The input:
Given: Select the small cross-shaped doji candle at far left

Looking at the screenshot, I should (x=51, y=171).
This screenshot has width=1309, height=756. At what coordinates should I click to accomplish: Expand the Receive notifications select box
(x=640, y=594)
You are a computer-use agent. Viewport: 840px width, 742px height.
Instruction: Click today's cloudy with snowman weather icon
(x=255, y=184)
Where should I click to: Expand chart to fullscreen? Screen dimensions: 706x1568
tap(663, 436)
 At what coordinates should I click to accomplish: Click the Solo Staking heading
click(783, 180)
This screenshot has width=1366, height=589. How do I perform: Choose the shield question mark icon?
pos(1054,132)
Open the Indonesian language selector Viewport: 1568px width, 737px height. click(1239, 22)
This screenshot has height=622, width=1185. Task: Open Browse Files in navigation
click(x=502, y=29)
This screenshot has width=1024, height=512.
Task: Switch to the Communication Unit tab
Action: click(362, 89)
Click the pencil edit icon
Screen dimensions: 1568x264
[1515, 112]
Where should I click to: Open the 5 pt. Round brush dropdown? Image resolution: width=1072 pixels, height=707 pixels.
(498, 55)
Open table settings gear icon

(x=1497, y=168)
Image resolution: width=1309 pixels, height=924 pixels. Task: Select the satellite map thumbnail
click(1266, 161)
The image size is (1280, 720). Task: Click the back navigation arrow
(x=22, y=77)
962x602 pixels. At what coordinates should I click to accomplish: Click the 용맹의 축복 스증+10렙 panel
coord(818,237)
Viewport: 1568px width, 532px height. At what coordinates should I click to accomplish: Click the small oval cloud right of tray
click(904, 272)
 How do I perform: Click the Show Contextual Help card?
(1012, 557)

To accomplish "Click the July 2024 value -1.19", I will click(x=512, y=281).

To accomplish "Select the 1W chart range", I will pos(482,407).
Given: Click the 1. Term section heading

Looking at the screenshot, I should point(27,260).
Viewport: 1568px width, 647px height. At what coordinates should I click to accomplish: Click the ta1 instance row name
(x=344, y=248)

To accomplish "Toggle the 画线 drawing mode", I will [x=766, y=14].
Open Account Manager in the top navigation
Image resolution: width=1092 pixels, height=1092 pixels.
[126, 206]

What is needed:
Everything above from the line containing "Where should I click to: Expand" down to the line containing "Open the Indonesian" is to be transcribed exactly, with both of those lines included and nothing else added.

Written reply:
Where should I click to: Expand chart to fullscreen? Screen dimensions: 706x1568
tap(663, 436)
 At what coordinates should I click to accomplish: Click the Solo Staking heading
click(783, 180)
This screenshot has width=1366, height=589. How do I perform: Choose the shield question mark icon?
pos(1054,132)
Open the Indonesian language selector Viewport: 1568px width, 737px height. click(1239, 22)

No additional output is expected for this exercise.